The Metropolitan Museum shows a striking exhibition about fashion idols, Elsa Schiaparelli and Miuccia Prada, on display until 19 August 2012
“It was impossible to shock the fashion world like Schiaparelli was able to do”.
The Metropolitan's Spring 2012 Costume Institute is glad to present an exhibition titled Schiaparelli and Prada: Impossible Conversations. Inspired by the Mexican artist Miguel Covarrubias, who illustrated "Impossible Interviews" for the magazine Vanity Fair in the 1930s, the exhibition features an improbable conversation between these two beloved women.
The show explores the striking affinities and dissimilarities between Elsa Schiaparelli and Miuccia Prada, famous Italian fashion designers coming from different eras. Schiaparelli worked in Paris from the 1920s until her fashion house closed in 1954 and was closely associated with the Surrealist movement. She created such iconic pieces as the "Tear" dress, the "Shoe" hat and the "Bug" necklace. Prada, on the other hand, took over her family's Milan-based business in 1978 and started to make fashion based on the eclectic nature of Postmodernism.
However, Schiaparelli and Prada never come to any resound conclusion to their conversation. Indeed, Schiaparelli tries to get Prada to agree that fashion design is Art: Prada dismisses this label while Schiaparelli embraces it. So, it may be no surprise that Prada wasn't too keen on being compared to such fashion designer and she was reluctant to showcase her creations along to Schiaparelli’s at first. However, during the gala for the exhibition opening, she told reporters that she had to change her mind about the effectiveness of those works in dialogue.

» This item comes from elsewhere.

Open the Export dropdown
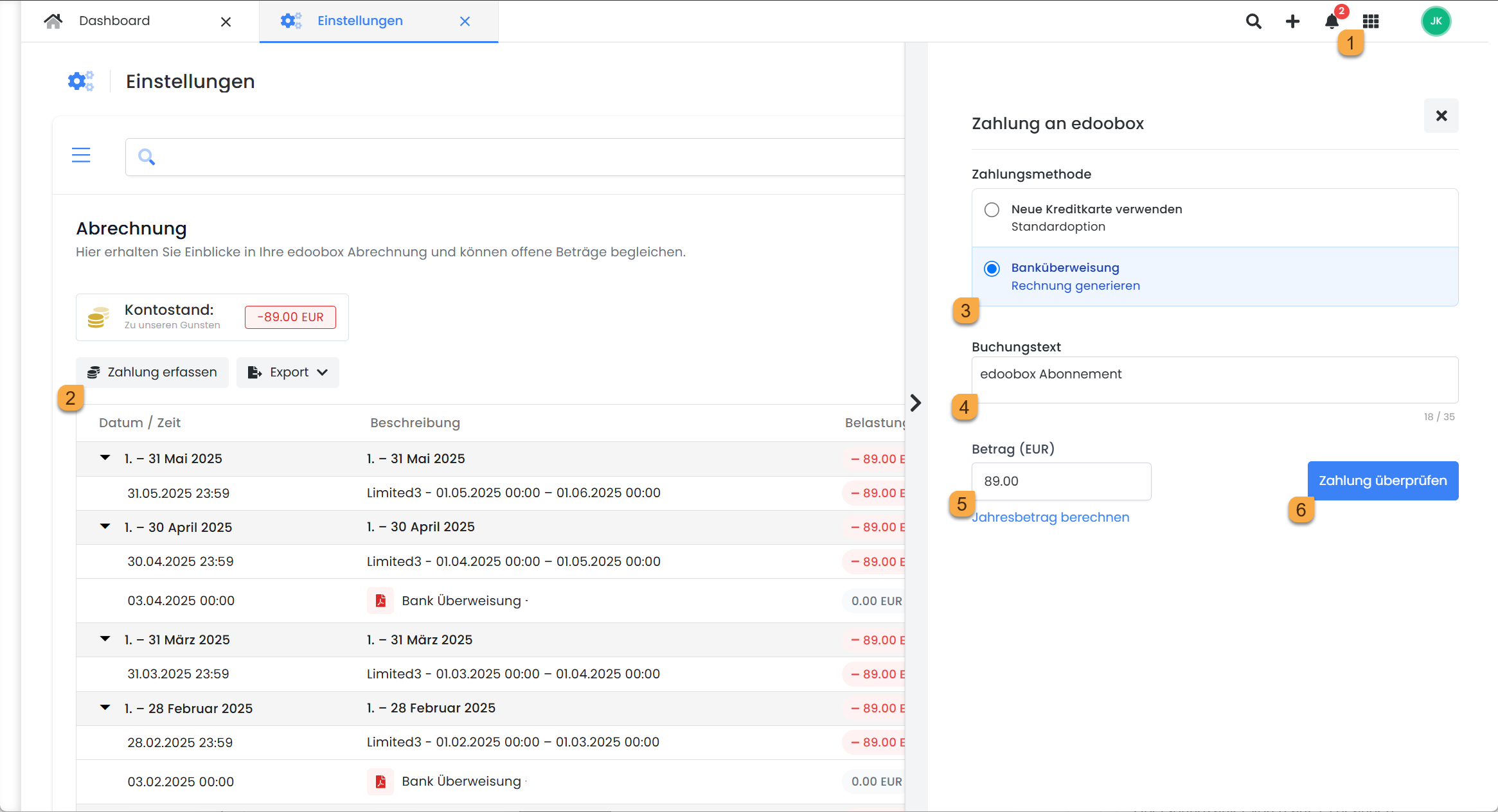This screenshot has height=812, width=1498. [288, 372]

Amazing fashion ensemble are presented along with the videos of simulated conversations between Schiaparelli and Prada directed by the renowned Baz Luhrmann, who focuses on how they pay attention to similar fashion details through very different approaches.

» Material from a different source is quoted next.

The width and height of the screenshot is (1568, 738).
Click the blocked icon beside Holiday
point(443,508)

Although a sense of dream and playfulness are recurring motifs in the two designers' collections, Schiaparelli and Prada rarely agree. As the seven film clips show, the women talk about how they try to avoid out-dated clichés and conventional beauty when they design fashion. Whereas Schiaparelli designs fabulous hats, necklaces and jackets to celebrate woman's beauty, Prada stays away from any kind of decorations near the woman face, focusing instead on creating something beautiful out of mismatched prints and fabrics. In Schiaparelli's fashion, ornamental hats are the big thing. She was famous for her shoe hat, a result of her collaboration with the Spanish artist Salvador Dali. For Prada, ornamental shoes are her best creations and her latest collection is of shoes inspired by vintage cars. She was re-imagined a vintage Cadillac with tail fins as a shoe with tail lights.

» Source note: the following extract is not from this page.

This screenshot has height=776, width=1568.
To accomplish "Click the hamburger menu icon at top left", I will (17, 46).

The exhibition showcases approximately ninety designs and thirty accessories by Schiaparelli (1890–1973) from the late 1920s to the early 1950s and by Prada from the late 1980s to the present. Drawn from The Costume Institute's collection and the Prada Archive, as well as other institutions and private collections, signature objects by both designers are arranged in seven themed galleries: "Waist Up/Waist Down," "Ugly Chic," "Hard Chic," "Naïf Chic," "The Classical Body," "The Exotic Body," and "The Surreal Body."
"Waist Up/Waist Down" looks at Schiaparelli's use of decorative detailing as a response to restaurant dressing in the heyday of 1930s café society and shows Prada's below-the-waist clothing as a symbolic expression of modernity and femininity. An accessories section of this gallery called "Neck Up/Knees Down" showcases Schiaparelli's hats and Prada's footwear.
"Ugly Chic" reveals how both women subvert ideals of beauty and glamour by playing with good and bad taste through colour, prints and textiles.
"Hard Chic" tells the influence of uniforms and menswear to promote a minimal aesthetic that is intended to both deny and enhance femininity.
"Naïf Chic" focuses on Schiaparelli and Prada's adoption of a girlish sensibility to subvert expectations of age-appropriate dressing.
"The Classical Body," which also incorporates "The Pagan Body," explores the designers' engagement with antiquity through the gaze of the late eighteenth and early nineteenth centuries.
"The Exotic Body" describes the influence of Eastern cultures through fabrics such as lamé and silhouettes such as saris and sarongs.
"The Surreal Body" in the final gallery illustrate how both women affect contemporary images of the female body through Surrealistic practices such as displacement, playing with scale and blurring the boundaries between reality and illusion as well as the natural and the artificial.
At the exhibition ended, the feeling is that both are extremely strong personalities who celebrate the figure of emancipated women. We can't help but wonder which fashion artist might be in an impossible conversation with Prada in the 21st century.